#### [ASSIGNMENT]
The expected response is a copy of every line in the entries below that includes the word "agent".

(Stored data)
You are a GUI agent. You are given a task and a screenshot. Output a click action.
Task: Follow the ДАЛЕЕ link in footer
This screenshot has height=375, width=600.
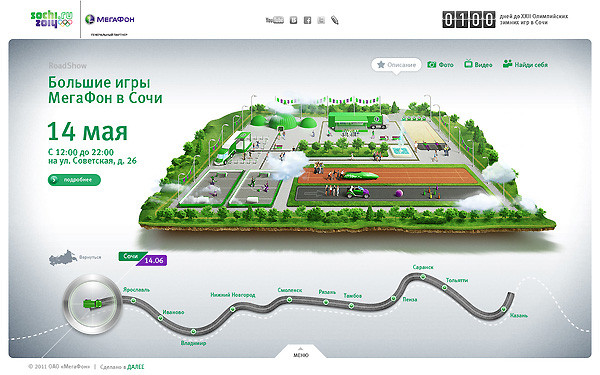point(136,367)
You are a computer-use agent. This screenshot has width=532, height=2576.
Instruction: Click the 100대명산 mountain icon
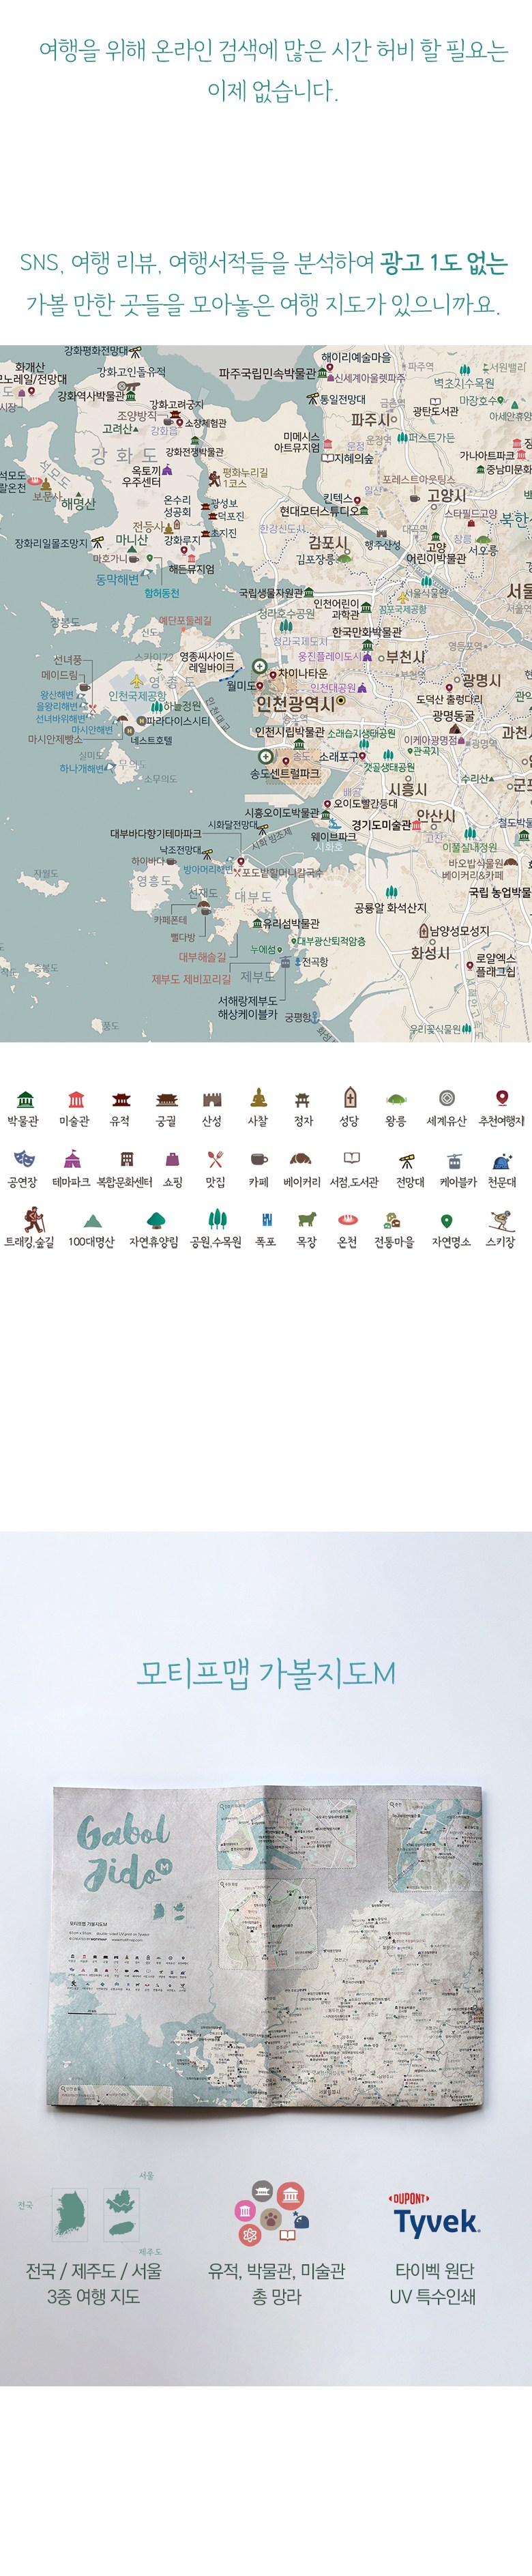coord(93,1220)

#### [REPLY]
You are a GUI agent. You are given a task and a screenshot. Output a click action.
You are a computer-use agent. This screenshot has width=532, height=2576.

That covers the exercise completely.